The conference planned jointly by the Gotha Research Centre and the Herzog August Bibliothek Wolfenbüttel is the first to systematically examine such cases of divorced women of high nobility from the 16th to the early 19th century on the occasion of the 200th anniversary of the creation of the new duchy. In addition to well-known examples such as the English Queen Catherine of Aragon (1485-1536), the Hanoverian electoral princess Sophie Dorothea (1666-1726), who became famous as the "Princess of Ahlden", or the Danish Queen Caroline Mathilde (1751-1775), there are numerous other cases that have so far received little or no attention from historical research. These include one of Luise's contemporaries: Elisabeth Christine Ulrike von Braunschweig-Wolfenbüttel (1746-1840) was divorced from her husband Frederick William II of Prussia in 1769 and exiled to Stettin, where she spent the remaining 70 years of her life.

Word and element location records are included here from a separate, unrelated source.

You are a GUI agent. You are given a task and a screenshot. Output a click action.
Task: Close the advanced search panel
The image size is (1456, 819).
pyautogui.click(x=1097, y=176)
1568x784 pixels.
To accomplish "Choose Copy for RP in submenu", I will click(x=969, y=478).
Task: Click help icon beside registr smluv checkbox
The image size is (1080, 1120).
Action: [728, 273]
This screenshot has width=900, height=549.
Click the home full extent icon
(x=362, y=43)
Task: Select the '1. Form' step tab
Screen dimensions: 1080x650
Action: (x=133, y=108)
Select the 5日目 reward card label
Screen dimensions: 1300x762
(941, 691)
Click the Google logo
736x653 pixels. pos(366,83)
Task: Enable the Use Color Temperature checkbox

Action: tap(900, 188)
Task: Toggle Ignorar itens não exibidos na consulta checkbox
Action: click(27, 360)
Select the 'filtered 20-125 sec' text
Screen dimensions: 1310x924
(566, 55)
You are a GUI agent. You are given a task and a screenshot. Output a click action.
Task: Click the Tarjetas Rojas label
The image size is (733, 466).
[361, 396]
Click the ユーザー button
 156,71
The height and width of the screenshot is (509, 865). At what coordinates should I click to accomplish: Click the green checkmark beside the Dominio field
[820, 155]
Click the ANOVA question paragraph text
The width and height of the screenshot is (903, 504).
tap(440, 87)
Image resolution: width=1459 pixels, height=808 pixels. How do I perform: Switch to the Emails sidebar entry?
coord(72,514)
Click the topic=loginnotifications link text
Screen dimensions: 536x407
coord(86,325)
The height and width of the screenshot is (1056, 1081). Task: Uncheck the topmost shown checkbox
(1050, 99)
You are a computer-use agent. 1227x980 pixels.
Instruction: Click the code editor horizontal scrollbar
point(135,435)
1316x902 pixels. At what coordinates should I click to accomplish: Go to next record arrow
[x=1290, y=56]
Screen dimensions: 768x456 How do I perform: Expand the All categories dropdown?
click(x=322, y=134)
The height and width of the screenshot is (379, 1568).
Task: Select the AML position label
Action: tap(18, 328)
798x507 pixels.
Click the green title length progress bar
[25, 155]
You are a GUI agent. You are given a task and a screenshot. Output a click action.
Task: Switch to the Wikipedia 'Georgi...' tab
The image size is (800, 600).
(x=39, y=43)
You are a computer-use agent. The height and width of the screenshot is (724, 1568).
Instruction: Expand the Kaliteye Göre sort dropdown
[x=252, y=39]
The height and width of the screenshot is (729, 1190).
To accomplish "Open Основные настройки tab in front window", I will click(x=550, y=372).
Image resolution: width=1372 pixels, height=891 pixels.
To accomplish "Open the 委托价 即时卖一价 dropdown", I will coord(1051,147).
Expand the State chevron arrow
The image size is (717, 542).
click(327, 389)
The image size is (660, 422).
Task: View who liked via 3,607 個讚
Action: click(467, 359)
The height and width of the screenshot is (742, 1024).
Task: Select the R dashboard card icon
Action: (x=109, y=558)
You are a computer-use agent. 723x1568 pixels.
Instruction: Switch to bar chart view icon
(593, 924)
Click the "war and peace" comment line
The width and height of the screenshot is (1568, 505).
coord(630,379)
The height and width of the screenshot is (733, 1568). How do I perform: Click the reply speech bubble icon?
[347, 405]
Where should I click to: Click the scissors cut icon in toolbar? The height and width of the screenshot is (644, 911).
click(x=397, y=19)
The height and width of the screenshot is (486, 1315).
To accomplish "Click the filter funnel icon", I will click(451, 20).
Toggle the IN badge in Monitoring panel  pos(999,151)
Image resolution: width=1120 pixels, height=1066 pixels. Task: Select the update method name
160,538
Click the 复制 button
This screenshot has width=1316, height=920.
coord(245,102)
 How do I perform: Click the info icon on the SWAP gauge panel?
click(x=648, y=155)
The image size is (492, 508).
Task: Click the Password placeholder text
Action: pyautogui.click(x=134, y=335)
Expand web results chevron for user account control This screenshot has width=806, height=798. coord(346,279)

Individual cases received media attention as 'tragic women's fates'; even at the time, these were sometimes highly discursive events that were discussed in pamphlets, newspapers or on medals. However, the underlying motives and contexts, such as the complex legal aspects of marriages with connotations of domination and power politics that become visible in these separations, have not yet been comprehensively analysed.

The aim of the conference is therefore to systematically analyse various similar examples of women from the high nobility who were repudiated and/or whose marriages ended in divorce. Of equal relevance are attempted divorces and the reasons why these did not ultimately take place. Why were divorces attempted? Which actors were involved? Who intervened and on whose side? How were the respective legal-historical or legal arguments put forward in detail? Did the separation also become a media topic? To what extent did the women concerned express themselves in letters or literature?

The analysis will focus on cases from the two lines of the House of Wettin and the House of Guelph, but the conference is expressly not limited to these. Case studies from other European countries can also be informative, as can contributions from other disciplines, for example from a theological, legal-historical or literary perspective. Proposals for presentations of approx. 25 minutes in length should be sent to markus.meumann@uni-erfurt.de and dziudzia@hab.de by 30 April 2026.

 

Literature (selection):

Baumann, Anette; Inken Schmidt-Voges; Siegrid Westphal: Venus und Vulcanus. Ehen und ihre Konflikte in der Frühen Neuzeit, Munich 2011.

Gäde, Katrin: Umstrittenes Eherecht. Handlungsstrategien und Aushandlungsprozesse in Ehescheidungsverfahren adliger Paare vom 18. bis zum 19. Jahrhundert, in: Frühneuzeit-Info 26 (2015), pp. 142–151.

Iffert, Katrin: Gescheiterte Ehen im Adel. Trennung und Scheidung des Herzogpaares Alexius Friedrich Christian und Marie Friederike zu Anhalt-Bernburg (1794–1817), in: Eva Labouvie (Hrsg.): Adel in Sachsen-Anhalt, Cologne2007, pp. 9–122.

Lettmaier, Saskia: Spouses, Church, and State. Marriage Law in England and Protestant Germany from the Reformation until the Close of the Nineteenth Century, Tübingen 2025.

Walther, Stefanie: Die (Un-)Ordnung der Ehe. Normen und Praxis ernestinischer Fürstenehen in der frühen Neuzeit, Munich 2011.